AleWarhol03Como la infancia de Santi fue de vacas flacas en cuanto a resultados deportivos, cuando venía a mi casa en Buenos Aires a pasar su fin de semana ponía manos a la obra a lo planificado. Le hacía ver videos de Bochini sin decirle que eran del tiempo en que yo tenía su edad. Le mostraba a los jugadores de los ochenta dando vueltas olímpicas: después de algunos minutos paraba, ponía cara de agotado y le decía que seguiríamos después porque me mareaba de tantas vueltas. Antes me aseguraba de que las imágenes fuesen a color. Le cantaba canciones futboleras y le mostraba a la hinchada roja envuelta en banderas y celebrando títulos del pasado. Los parlantes a un volumen relativamente alto hacían más épico el momento. Como el estadio había sido demolido y en su lugar sólo había escombros, le mostraba fotos de cuando estaba habilitado. En ellas, siempre lleno de hinchas. Le decía que la cancha de River la habían reconstruido unos militares asesinos y que a la de Boca le faltaba un pedazo. Que la de Racing había estado embrujada y que la de San Lorenzo no se sabía dónde estaría ubicada en el futuro. Si Independiente perdía, en vez de noticieros le ponía los canales con dibujitos. Así, vio casi todos los capítulos de los Backyardigans. Si ganaba, celebrábamos con Coca Cola, hamburguesas de McDonalds, helados y lo llevaba a PlayLand. Si quería cine, también. Pero en esos años se hizo habitual comer milanesas, carne al horno y patitas de pollo compradas en Carrefour.

A medida que crecía, le compraba otra camiseta roja acorde a su tamaño. También trataba de que no faltaran en casa los productos que se publicitaban sobre el pecho de los jugadores. Hubo un tiempo en que se promocionaba a Ibupirac. Me inventaba dolores de cabeza que me curaba con esas capsulitas. “¡Qué bien me siento ahora, Santi!”, le decía. “Tomé la pastilla de Independiente y estoy genial. Vamos a la plaza”, lo invitaba con una vitalidad demasiado exagerada. A partir de ese momento no dejaba de sonreírle. ¡Up! La vida color de rojo.

AleWarhol02Pero ahora estamos en su pueblo y el panorama es desalentador.

-¿Qué hacés con esa remera, enano? Si vos sos del Rojo…-, fue lo único que me salió.

-No, soy de Boca. Mamá me dijo que te ibas a poner contento de verme con esta camiseta.

Él sonreía y yo lo miraba perplejo. Pensé en mis esfuerzos por hacerlo de Independiente. ¡Tanta planificación para nada! ¡Diablos! Iluso, yo, que imaginaba que él continuaría el camino iniciado por mi papá.
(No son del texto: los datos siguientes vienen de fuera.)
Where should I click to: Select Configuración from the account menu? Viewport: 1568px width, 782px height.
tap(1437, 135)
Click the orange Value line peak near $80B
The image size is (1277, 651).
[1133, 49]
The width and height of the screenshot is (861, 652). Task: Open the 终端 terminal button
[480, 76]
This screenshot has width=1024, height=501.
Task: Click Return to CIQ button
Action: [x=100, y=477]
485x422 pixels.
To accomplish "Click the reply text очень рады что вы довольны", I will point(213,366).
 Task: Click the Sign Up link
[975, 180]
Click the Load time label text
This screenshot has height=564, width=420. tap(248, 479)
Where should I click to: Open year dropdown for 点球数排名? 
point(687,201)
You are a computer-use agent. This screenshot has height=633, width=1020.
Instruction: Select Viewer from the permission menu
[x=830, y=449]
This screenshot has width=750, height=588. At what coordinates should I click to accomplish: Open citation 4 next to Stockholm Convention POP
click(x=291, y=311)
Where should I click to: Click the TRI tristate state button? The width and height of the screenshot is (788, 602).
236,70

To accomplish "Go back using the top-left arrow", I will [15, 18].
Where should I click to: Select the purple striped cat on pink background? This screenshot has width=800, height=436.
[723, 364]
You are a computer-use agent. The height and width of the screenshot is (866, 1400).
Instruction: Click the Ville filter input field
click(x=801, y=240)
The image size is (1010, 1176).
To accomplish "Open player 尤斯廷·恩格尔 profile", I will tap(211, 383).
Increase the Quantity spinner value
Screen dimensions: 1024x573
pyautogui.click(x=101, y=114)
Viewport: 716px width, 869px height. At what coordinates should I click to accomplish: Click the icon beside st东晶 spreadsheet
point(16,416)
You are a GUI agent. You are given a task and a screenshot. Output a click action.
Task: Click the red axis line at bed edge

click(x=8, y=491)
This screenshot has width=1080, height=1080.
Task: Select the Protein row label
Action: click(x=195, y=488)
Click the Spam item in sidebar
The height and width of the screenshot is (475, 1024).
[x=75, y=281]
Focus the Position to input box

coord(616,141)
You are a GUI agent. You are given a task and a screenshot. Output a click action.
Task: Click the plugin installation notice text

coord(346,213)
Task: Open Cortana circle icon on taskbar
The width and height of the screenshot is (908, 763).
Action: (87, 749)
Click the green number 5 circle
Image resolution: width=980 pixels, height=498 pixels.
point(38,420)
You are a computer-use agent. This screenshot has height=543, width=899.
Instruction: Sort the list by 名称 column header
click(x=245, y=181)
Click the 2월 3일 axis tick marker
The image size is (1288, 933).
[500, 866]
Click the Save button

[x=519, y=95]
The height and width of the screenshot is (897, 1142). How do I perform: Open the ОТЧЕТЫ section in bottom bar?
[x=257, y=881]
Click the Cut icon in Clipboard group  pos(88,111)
Que soñaba con que alguna vez iríamos juntos al Libertadores de América y celebraríamos un título de campeón, abrazados como solo un padre y un hijo se pueden abrazar en una cancha.

¡No! Al contrario. Lo imaginé frente en el probador de una casa de deportes luciendo la de Riquelme. Me pregunté si se habría llegado a probar aquella suplente de color rosa. ¿Con cuál de todas las combinaciones de camisetas modernas creadas por la historia y reafirmadas por el mercado habrán planeado este crimen? ¿Con qué color querían pintar la escena de mi asesinato? ¿Qué flores mandarían a mi entierro? ¿Azules, amarillas?

Hice como si nada y nos subimos al auto. Tal como le había prometido el día anterior, fuimos al cine. En el viaje casi no hablamos. Mi cabeza era una coctelera de amargura y bronca. No me salían palabras. Dios y el diablo definían a penales mi destino mental.

Hasta que llegamos, estacioné y le dije que tenía que cambiarse la remera para ir a ver la película. Así que le alcancé una con el escudo de Superman, comprada unos días antes y prolijamente guardada en el baúl del coche.

-Ponéte ésta, campeón, que está buenísima y es nueva. Te la compré para que la estrenes hoy.

-No, papá, voy con la de Boca-, me dijo.

-No, con la de Boca, no. No podés entrar al cine llevando una de Boca. Ponéte ésta.

-No.

-Si.

-Entonces no bajo. No voy.

-Bueno, como quieras. No vamos al cine. Nos volvemos.